In recognition of informal European molecular EQA group who have been working together for a number of years, EQA providers from this group were invited to be founding members of IQN Path each with a seat on the IQN Path Executive Board for the first 3 years to help start and to shape the organization in the early days of its creation.

Other EQA providers fulfilling the Full Membership criteria are also welcome to join as Full Members. For a list of current members please see the Membership page.

In three years time, elections for the Executive Board positions will be held whereby any Full Members (European or non-European) in good standing may put their candidacy forward for election (please see the IQN Path statutes for further details).

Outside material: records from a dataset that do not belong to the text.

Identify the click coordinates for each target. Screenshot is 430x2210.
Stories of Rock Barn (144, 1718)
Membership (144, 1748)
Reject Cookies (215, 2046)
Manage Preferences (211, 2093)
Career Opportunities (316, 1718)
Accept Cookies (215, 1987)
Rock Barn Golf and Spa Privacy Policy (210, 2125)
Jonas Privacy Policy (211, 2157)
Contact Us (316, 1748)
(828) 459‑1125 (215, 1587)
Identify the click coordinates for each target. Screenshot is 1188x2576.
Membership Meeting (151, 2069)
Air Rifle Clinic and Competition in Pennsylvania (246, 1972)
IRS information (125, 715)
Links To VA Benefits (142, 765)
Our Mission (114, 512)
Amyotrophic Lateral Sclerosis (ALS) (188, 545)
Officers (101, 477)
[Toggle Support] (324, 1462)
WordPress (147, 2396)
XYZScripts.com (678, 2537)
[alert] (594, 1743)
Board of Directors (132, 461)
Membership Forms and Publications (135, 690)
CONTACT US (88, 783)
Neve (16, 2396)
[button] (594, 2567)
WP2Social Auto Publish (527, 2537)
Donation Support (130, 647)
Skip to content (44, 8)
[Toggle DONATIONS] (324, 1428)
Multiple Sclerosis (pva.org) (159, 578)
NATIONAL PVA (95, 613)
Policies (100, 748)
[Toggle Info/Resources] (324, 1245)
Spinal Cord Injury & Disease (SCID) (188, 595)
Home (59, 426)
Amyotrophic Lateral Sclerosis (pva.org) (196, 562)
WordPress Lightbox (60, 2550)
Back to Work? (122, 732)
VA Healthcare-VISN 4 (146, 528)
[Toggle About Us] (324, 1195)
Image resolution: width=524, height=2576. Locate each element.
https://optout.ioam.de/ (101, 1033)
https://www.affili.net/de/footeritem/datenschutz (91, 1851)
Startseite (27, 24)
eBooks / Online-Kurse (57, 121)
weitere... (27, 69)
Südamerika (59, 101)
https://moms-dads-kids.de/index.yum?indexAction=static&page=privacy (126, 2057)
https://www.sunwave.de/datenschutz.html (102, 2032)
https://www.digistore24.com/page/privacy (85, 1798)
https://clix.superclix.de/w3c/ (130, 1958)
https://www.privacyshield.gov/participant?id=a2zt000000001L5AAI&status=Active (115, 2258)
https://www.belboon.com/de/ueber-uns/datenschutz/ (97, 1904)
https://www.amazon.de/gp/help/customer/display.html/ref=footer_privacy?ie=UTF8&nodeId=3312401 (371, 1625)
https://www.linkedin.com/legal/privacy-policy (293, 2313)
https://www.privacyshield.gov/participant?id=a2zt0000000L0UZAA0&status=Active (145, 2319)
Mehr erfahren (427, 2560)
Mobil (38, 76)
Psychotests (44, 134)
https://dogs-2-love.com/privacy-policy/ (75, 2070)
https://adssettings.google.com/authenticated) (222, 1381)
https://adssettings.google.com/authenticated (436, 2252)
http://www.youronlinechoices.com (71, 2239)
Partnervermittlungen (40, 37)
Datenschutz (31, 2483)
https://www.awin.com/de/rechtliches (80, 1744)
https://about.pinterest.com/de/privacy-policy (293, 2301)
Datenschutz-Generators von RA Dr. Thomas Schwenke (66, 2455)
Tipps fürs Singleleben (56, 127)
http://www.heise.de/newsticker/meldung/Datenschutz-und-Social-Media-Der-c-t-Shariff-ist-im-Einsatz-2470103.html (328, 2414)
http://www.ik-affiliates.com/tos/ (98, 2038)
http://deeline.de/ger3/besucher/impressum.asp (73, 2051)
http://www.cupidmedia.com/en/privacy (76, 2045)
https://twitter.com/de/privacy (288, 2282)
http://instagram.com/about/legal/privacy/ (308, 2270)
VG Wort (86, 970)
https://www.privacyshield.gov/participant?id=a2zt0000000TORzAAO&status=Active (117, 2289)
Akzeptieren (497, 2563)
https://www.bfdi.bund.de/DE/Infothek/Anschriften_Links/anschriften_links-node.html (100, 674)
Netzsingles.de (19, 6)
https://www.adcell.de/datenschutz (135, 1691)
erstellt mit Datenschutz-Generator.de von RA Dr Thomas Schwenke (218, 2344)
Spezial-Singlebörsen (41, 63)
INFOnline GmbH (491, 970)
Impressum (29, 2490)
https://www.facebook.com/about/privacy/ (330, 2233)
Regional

1) Guideline on the requirements of external quality assessment programs in molecular pathology. Virchows Archiv : an international journal of pathology, 462(1), 27–37. doi:10.1007/s00428-012-1354-4
2) Normanno, N., Pinto, C., Taddei, G., Gambacorta, M., Castiglione, F., Barberis, M., Clemente, C., et al. (2013). Results of the First Italian External Quality Assurance Scheme for Somatic EGFR Mutation Testing in Non-Small-Cell Lung Cancer. Journal of thoracic oncology : official publication of the International Association for the Study of Lung Cancer. doi:10.1097/JTO.0b013e31828c2b08
3) Thunnissen, E., Bovée, J. V. M. G., Bruinsma, H., Van den Brule, A. J. C., Dinjens, W., Heideman, D. A. M., Meulemans, E., et al. (2011). EGFR and KRAS quality assurance schemes in pathology: generating normative data for molecular predictive marker analysis in targeted therapy. Journal of clinical pathology, 64(10), 884–92. doi:10.1136/jclinpath-2011-200163
4) Van Krieken, J. H., Normanno, N., Blackhall, F., Boone, E., Botti, G., Carneiro, F., Celik, I., et al. (2013).